It's more than topical to wonder how much juice their high-profile comebacks will be able to generate this season, after two of them lingered on the free-agent market for months before signing modest, short-term deals (Peterson and Charles) and Lynch and Raiders finally consummated their courtship after coaxing a low-impact trade from Seattle.

For every Marcus Allen who moves on to a new team in their early 30s and logs a nice, career-capping multi-season stint in Kansas City, there are the more plentiful examples like LaDainian Tomlinson who had one productive year with his new team, the 2010 Jets, before hitting the wall at 32 in season two. Or Maurice Jones-Drew, who logged eight mostly standout seasons in Jacksonville, then was finished after one dismal, forgettable year in Oakland ended his career at age 29 in 2014. Running back is not a position where the older a player gets, the more he can compensate mentally for diminishing physical skills, finding new ways to get the job done thanks to experience and savvy.

"My experience has been with running backs, cornerbacks and pass rushers, when the physical skills begin to erode, you become noticeably a liability," the club personnel executive said. "With quarterbacks and offensive linemen and even receivers and tight ends, you may get older, but you're still able to play effectively. There are a lot of reasons for that, but you really can play longer at those positions even if you're getting slower and older. Experience matters at those positions. But running backs can't make up for that loss of physical skill. And if the wheels fall off the wagon, it can get ugly very quickly."


Running back is such an instinctive position that when the physical skill set starts to fade, even advanced training regimens and a deep reservoir of understanding and know-how replaces the quick twitch ability necessary to survive and prosper in an NFL ground game. A runner in his early 30s can still see the field as well as ever and know which hole to hit, but the body doesn't always respond as quickly.

"It's just too physically demanding of a position," the veteran NFL scout said. "It's basically survival of the fittest. It's the quickest and the fastest and the strongest who prosper. It's having those instincts to see things before they happen like the best running backs do, making cuts and anticipating holes. The great ones have that unique spatial awareness to see the field and elude defenders, but it's a position where as the physical skills erode, running backs lose effectiveness."

While Lynch's prospects appear the most promising in his new environment, Peterson is that rare athlete who could prove to be the ultra-productive aberration, if he gets the ball enough. At the moment he's in a crowded New Orleans backfield along with 1,000-yard starter Mark Ingram and Saints third-round draft pick, Alvin Kamara, of Tennessee.

■ Data records:
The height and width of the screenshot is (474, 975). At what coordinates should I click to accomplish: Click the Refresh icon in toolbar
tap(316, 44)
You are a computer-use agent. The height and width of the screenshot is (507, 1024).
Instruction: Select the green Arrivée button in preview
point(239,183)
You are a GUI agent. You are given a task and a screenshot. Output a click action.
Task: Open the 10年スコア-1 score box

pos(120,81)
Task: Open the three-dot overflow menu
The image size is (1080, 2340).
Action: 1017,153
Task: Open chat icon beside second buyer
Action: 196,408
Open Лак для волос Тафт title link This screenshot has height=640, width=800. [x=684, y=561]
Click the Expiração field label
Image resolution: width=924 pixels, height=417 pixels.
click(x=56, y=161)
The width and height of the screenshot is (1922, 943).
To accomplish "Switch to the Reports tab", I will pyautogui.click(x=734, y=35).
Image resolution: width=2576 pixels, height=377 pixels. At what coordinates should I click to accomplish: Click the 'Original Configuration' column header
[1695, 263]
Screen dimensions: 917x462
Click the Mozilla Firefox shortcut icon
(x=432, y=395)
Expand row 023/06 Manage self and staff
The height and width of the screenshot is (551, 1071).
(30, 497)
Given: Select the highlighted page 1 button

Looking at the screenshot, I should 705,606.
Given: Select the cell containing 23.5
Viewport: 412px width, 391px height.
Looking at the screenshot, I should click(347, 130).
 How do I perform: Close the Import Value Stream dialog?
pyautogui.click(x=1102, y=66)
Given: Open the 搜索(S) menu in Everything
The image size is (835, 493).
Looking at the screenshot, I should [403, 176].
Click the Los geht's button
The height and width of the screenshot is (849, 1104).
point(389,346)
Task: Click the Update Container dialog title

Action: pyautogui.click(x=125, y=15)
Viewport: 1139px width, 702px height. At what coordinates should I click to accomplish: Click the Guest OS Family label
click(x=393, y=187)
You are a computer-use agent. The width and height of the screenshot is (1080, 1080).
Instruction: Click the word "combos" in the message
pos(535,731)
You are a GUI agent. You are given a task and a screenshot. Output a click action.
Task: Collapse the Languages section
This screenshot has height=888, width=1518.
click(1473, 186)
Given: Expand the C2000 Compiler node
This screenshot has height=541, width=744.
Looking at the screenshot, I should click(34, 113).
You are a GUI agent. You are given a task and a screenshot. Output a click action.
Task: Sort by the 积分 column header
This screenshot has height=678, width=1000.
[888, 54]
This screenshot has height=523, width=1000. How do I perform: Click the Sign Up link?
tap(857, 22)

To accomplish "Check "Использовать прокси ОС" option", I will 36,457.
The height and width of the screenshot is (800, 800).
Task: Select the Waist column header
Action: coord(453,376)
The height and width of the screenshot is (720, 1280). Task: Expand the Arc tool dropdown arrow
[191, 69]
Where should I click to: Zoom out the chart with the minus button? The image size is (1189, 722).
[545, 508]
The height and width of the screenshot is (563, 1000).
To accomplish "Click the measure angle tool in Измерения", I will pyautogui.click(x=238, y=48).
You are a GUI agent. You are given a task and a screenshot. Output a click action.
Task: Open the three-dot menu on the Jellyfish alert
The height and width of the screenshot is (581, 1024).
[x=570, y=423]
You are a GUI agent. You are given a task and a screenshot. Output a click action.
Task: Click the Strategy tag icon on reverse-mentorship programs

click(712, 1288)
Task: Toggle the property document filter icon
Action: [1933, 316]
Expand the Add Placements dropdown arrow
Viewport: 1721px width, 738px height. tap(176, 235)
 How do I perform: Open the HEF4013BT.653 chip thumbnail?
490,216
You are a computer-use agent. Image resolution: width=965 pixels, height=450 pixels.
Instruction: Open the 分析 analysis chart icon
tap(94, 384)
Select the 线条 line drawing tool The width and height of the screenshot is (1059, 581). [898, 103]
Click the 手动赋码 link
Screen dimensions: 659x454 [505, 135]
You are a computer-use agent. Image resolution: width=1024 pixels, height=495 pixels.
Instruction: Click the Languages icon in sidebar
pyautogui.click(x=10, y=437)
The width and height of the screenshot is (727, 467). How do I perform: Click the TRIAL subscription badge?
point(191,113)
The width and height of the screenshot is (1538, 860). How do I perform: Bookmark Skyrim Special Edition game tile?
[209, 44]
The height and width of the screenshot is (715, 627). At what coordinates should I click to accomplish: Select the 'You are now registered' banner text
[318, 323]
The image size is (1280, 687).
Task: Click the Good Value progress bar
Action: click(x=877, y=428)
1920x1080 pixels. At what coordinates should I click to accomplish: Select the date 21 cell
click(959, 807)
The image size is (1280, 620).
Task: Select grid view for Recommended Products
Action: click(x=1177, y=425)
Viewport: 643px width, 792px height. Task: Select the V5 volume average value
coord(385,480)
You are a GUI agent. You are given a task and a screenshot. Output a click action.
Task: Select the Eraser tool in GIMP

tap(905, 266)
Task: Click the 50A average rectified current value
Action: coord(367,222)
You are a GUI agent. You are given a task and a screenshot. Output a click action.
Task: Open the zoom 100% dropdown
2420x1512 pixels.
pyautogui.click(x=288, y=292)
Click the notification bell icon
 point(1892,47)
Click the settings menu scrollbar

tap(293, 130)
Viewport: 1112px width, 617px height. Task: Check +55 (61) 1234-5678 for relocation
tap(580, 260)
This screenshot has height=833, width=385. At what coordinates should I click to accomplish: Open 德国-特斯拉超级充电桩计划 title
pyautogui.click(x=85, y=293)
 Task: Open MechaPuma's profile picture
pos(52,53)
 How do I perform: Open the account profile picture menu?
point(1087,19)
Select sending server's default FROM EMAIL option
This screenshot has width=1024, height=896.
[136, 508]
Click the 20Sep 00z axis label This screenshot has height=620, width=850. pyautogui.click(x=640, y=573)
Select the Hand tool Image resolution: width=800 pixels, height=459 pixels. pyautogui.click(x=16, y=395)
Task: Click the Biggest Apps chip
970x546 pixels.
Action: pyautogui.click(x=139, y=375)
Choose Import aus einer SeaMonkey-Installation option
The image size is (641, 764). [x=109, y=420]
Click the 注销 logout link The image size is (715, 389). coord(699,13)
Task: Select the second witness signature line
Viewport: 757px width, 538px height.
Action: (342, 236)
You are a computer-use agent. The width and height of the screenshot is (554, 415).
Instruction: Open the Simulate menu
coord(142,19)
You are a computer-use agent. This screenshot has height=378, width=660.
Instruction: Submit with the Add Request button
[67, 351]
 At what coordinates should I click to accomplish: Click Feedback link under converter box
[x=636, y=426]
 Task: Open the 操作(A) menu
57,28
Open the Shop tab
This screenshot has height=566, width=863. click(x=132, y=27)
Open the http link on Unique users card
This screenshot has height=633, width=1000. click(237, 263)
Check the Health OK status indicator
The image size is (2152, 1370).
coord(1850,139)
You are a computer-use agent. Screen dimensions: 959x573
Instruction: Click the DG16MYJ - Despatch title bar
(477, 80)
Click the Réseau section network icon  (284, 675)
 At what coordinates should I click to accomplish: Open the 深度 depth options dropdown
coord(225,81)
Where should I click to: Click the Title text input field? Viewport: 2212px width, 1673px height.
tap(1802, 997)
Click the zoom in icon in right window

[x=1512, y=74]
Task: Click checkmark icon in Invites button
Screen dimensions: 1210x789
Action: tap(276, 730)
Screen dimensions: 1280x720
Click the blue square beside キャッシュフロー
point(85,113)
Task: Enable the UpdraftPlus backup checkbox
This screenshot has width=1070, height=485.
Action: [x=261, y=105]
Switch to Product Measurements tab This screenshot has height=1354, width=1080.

■ Problem set:
(a) In the passage on aging running backs, which positions does the club personnel executive name as ones where players can keep playing effectively as they get older? List them all.
(b) Repeat word for word the part of the passage on aging running backs from "While Lynch's prospects" up to and including "Kamara, of Tennessee.".

■ Per-task answers:
(a)
- Quarterbacks
- Offensive linemen
- Receivers
- Tight ends

(b)
While Lynch's prospects appear the most promising in his new environment, Peterson is that rare athlete who could prove to be the ultra-productive aberration, if he gets the ball enough. At the moment he's in a crowded New Orleans backfield along with 1,000-yard starter Mark Ingram and Saints third-round draft pick, Alvin Kamara, of Tennessee.